Nix vs. Docker as Image Builders

  • Nix-based builds are praised for declarative, fine‑grained dependency management and tighter reproducibility than typical Dockerfiles.
  • Dockerfiles are criticized for imperceptible non‑determinism (floating tags, apt-get without pinning, git clone of branches), though some argue disciplined use of digests, snapshots, and mirrors can make Docker reproducible too.
  • Several note that Docker’s layer model is hierarchical and oriented around imperative build steps, while Nix maps a dependency graph to layers, enabling more reusable, content‑addressed layers.

Layering, Snapshotters, and Tooling

  • The Docker 128‑layer limit is a real pain when naively mapping Nix store paths to layers; people use heuristics or clumping, which hurts cache reuse.
  • nix-snapshotter integrates Nix with containerd: containers mount directly from the Nix store; docker pull becomes Nix substitution, avoiding tarball duplication and the layer limit. Deployment is straightforward on containerd‑based clusters but trickier on managed k8s.
  • nix2container and Nix’s buildLayeredImage improve caching and registry uploads by streaming layers and storing them in the Nix cache, and by letting users explicitly choose what goes into each layer.

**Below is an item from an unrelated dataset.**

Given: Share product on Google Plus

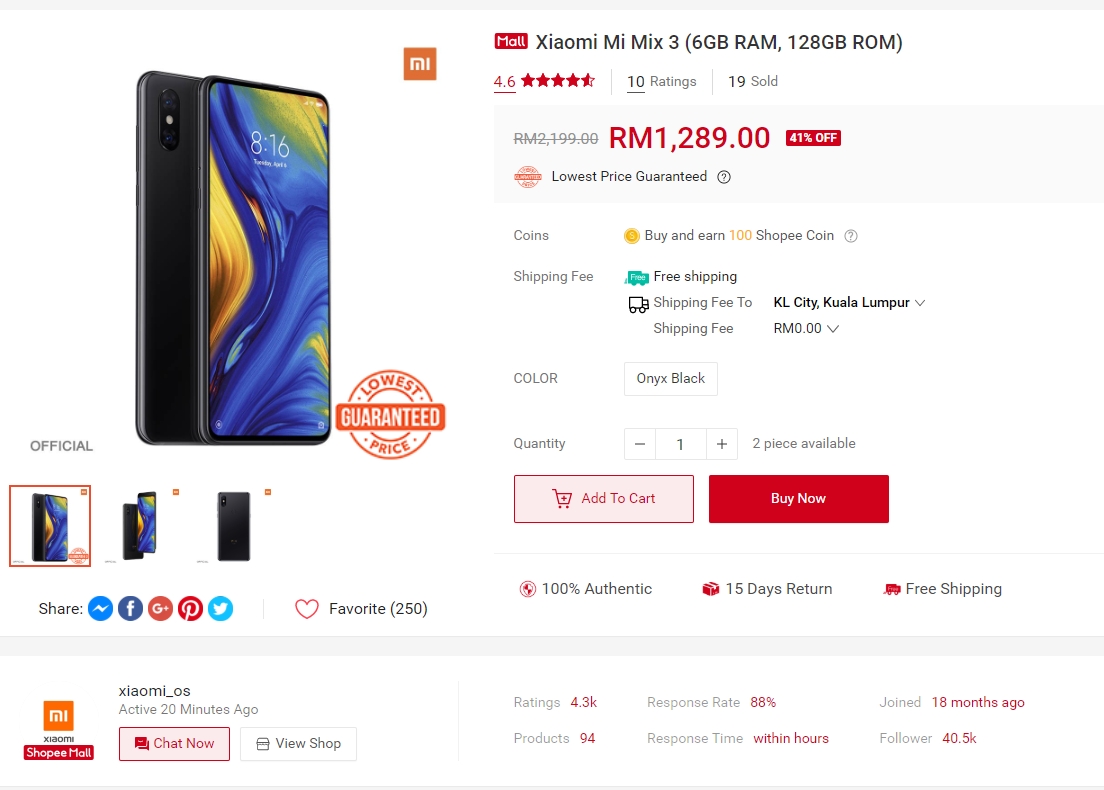Looking at the screenshot, I should click(x=161, y=608).
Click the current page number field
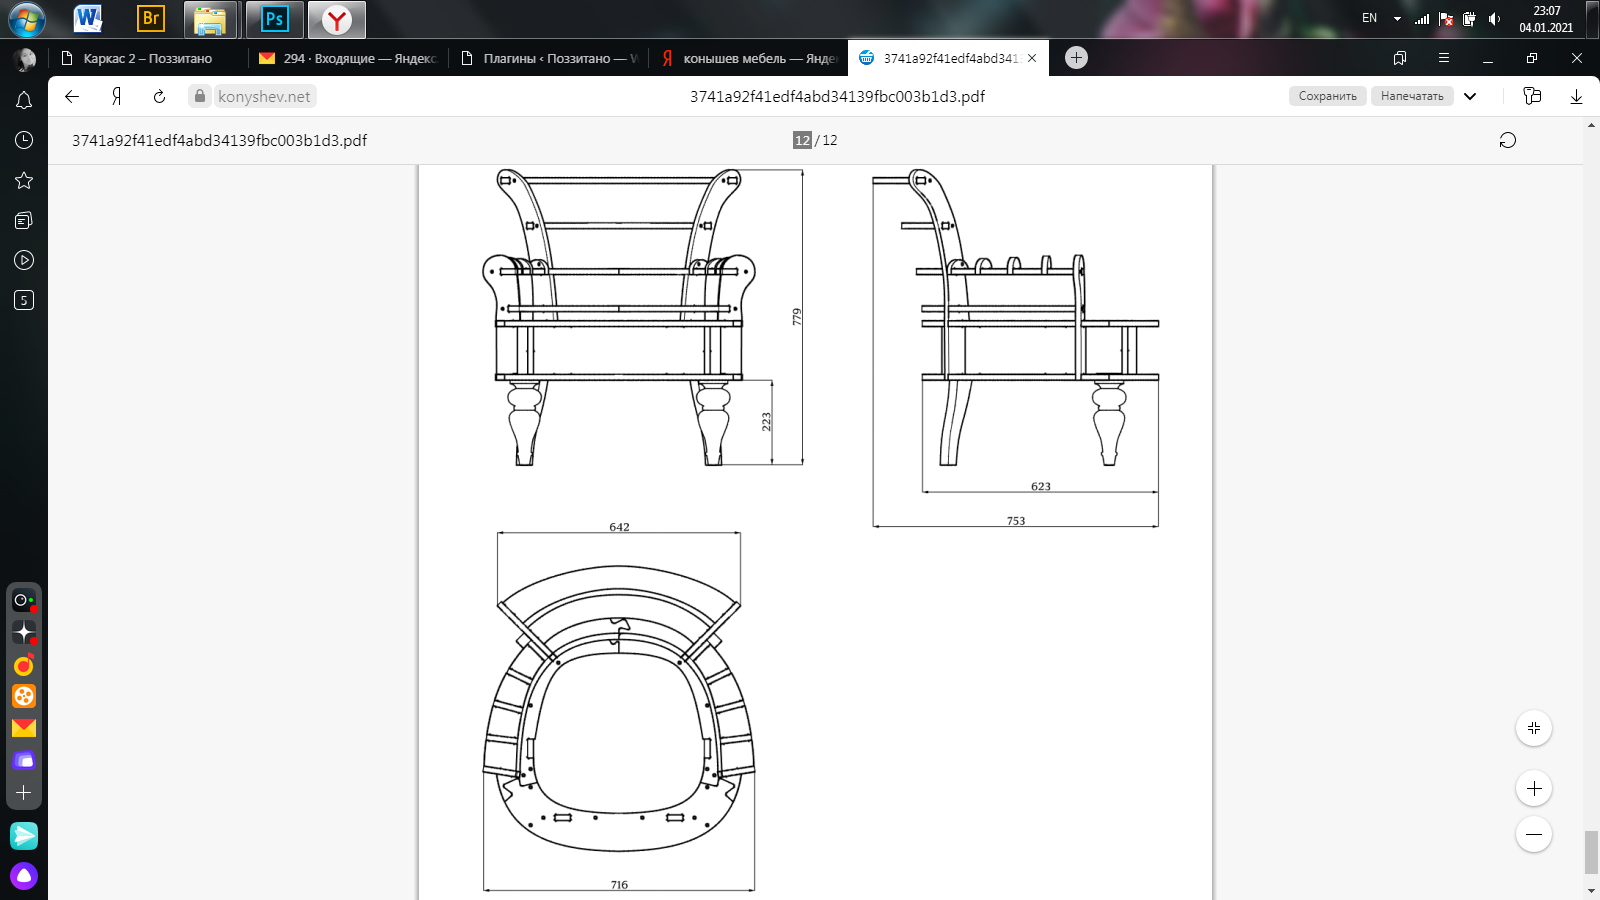1600x900 pixels. (802, 140)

Image Size and Optimization

  • Some report Nix-built images being unexpectedly large (e.g., large Nix base images, full JDKs, glibc with all locales).
  • Others show that with careful use of musl, headless JREs, minimal JREs, and overrides to strip unused features, Nix images can be competitive or small; buildLayeredImage enables sharing large deps (glibc, JDK) across many images.

Developer Experience and Complexity

  • Strong divide: enthusiasts value that a single flake can describe builds, dev shells, Docker images, NixOS modules, and tests; skeptics find flakes and nix language hard to learn, over‑abstracted, and poorly documented.
  • Common complaints: opaque errors, “dark corners,” steep cross‑compilation learning curve, and large, custom flake architectures that overwhelm newcomers.
  • Various attempts to tame complexity are mentioned (flake structuring patterns, higher‑level frameworks, tools like flox), but consensus is that DX remains a major barrier.

Cross‑Platform and Ecosystem Concerns

  • macOS/darwin users face slow or fragile cross‑compilation, missing Hydra caches, and complicated Docker integration; many resort to remote or VM Linux builders.
  • Guix is cited as a similar functional alternative with guix pack -f docker, but suffers from slower package updates and review delays.
  • For simple use cases (e.g., Go/Java services), some argue language‑specific image builders (ko, Jib, Bazel rules_oci) are preferable to the complexity of Nix.